++++ Fragment do przeczytania ++++
Do tego, jak ujawniła „Rzeczpospolita”, partnerem technologicznym wartego 45 mln zł projektu e-podręcznik ma zostać firma, która prowadzi nieprzejrzystą politykę informacyjną dotyczącą finansów, jest nieznana w branży e-learningu, najprawdopodobniej nie ma kadry i zasobów, aby ten projekt zrealizować.

Nauczyciele niegotowi

Problemem jest też przygotowanie nauczycieli do wdrażania tak ambitnego programu. Jak wynika z danych firmy Microsoft, która od pewnego czasu prowadzi szkolenia w polskich szkołach, nauczyciele mają mgliste pojęcie na temat ogólnodostępnych i darmowych aplikacji, które już teraz można wykorzystywać w nauczaniu. Podobnie ma się sprawa z dyrektorami, którzy nie znają programów pomagających zarządzać szkołami. — W wielu szkołach dyrektorzy oraz sami nauczyciele nie widzą potrzeby wprowadzania nowoczesnych technologii. Traktują to jako element, który może generować dodatkowe obowiązki i odpowiedzialność. Znam przykłady, gdy wręcz hamowany jest rozwój nauczycieli w tym kierunku — mówi jeden z dyrektorów szkół.
++++
__Zestaw zadań__
(A) Jaką wartość ma projekt e-podręcznik według fragmentu do przeczytania?
(B) Powtórz dokładnie tę część fragmentu do przeczytania, która zaczyna się od słów zawierających „Problemem jest też”, a kończy na „jeden z dyrektorów szkół.”.
++++ Prezentowane dane ++++
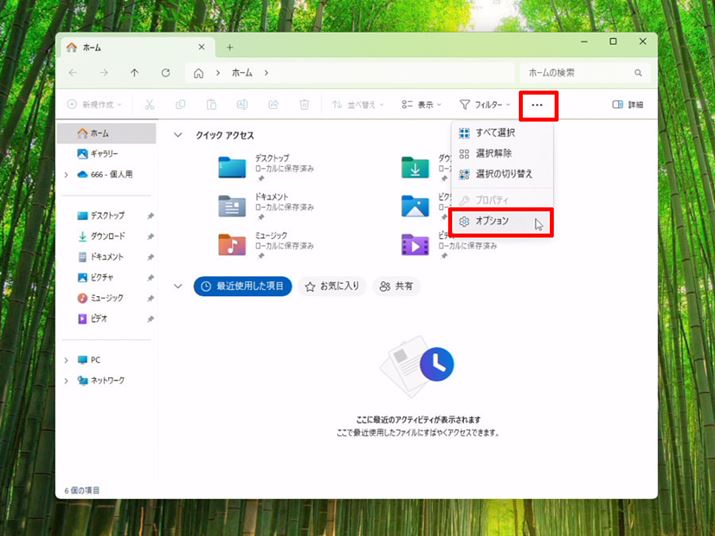Open a new tab with plus button
Image resolution: width=715 pixels, height=536 pixels.
point(229,47)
++++
__Zestaw odpowiedzi__
(A) 45 mln zł.

(B)
Problemem jest też przygotowanie nauczycieli do wdrażania tak ambitnego programu. Jak wynika z danych firmy Microsoft, która od pewnego czasu prowadzi szkolenia w polskich szkołach, nauczyciele mają mgliste pojęcie na temat ogólnodostępnych i darmowych aplikacji, które już teraz można wykorzystywać w nauczaniu. Podobnie ma się sprawa z dyrektorami, którzy nie znają programów pomagających zarządzać szkołami. — W wielu szkołach dyrektorzy oraz sami nauczyciele nie widzą potrzeby wprowadzania nowoczesnych technologii. Traktują to jako element, który może generować dodatkowe obowiązki i odpowiedzialność. Znam przykłady, gdy wręcz hamowany jest rozwój nauczycieli w tym kierunku — mówi jeden z dyrektorów szkół.